Task — From the line containing "[Telephone] (140, 12)" to the last line of the records, please reproduce every line exactly and nothing more.

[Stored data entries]
··········

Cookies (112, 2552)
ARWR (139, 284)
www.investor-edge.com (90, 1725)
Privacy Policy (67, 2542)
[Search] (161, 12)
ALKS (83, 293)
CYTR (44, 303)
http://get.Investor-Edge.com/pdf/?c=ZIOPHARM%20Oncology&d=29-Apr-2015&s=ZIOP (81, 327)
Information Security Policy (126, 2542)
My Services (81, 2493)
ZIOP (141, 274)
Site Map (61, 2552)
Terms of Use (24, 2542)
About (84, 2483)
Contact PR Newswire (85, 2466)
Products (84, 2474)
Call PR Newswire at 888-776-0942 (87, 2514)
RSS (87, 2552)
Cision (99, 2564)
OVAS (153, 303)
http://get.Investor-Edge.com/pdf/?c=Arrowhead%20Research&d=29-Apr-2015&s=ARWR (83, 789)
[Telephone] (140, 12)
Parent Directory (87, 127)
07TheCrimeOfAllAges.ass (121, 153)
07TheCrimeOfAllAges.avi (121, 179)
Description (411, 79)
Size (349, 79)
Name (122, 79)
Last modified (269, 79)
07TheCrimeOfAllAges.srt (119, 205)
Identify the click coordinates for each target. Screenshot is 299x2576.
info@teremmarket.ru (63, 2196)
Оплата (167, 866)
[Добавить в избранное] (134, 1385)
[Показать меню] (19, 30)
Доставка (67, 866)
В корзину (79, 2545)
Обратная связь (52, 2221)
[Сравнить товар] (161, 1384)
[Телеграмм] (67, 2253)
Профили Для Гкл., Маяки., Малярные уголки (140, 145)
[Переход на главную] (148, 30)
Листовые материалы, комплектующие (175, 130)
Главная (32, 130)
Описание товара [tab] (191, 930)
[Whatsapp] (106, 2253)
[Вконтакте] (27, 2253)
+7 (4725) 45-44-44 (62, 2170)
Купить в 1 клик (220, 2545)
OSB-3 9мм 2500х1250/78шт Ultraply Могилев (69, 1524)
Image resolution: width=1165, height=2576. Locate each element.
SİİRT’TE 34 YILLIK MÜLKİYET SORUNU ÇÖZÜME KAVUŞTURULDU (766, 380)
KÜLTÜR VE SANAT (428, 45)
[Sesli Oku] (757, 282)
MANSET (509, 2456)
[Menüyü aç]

··········

The answer —
[Telephone] (140, 12)
Parent Directory (87, 127)
07TheCrimeOfAllAges.ass (121, 153)
07TheCrimeOfAllAges.avi (121, 179)
Description (411, 79)
Size (349, 79)
Name (122, 79)
Last modified (269, 79)
07TheCrimeOfAllAges.srt (119, 205)
Identify the click coordinates for each target. Screenshot is 299x2576.
info@teremmarket.ru (63, 2196)
Оплата (167, 866)
[Добавить в избранное] (134, 1385)
[Показать меню] (19, 30)
Доставка (67, 866)
В корзину (79, 2545)
Обратная связь (52, 2221)
[Сравнить товар] (161, 1384)
[Телеграмм] (67, 2253)
Профили Для Гкл., Маяки., Малярные уголки (140, 145)
[Переход на главную] (148, 30)
Листовые материалы, комплектующие (175, 130)
Главная (32, 130)
Описание товара [tab] (191, 930)
[Whatsapp] (106, 2253)
[Вконтакте] (27, 2253)
+7 (4725) 45-44-44 (62, 2170)
Купить в 1 клик (220, 2545)
OSB-3 9мм 2500х1250/78шт Ultraply Могилев (69, 1524)
Image resolution: width=1165, height=2576. Locate each element.
SİİRT’TE 34 YILLIK MÜLKİYET SORUNU ÇÖZÜME KAVUŞTURULDU (766, 380)
KÜLTÜR VE SANAT (428, 45)
[Sesli Oku] (757, 282)
MANSET (509, 2456)
[Menüyü aç]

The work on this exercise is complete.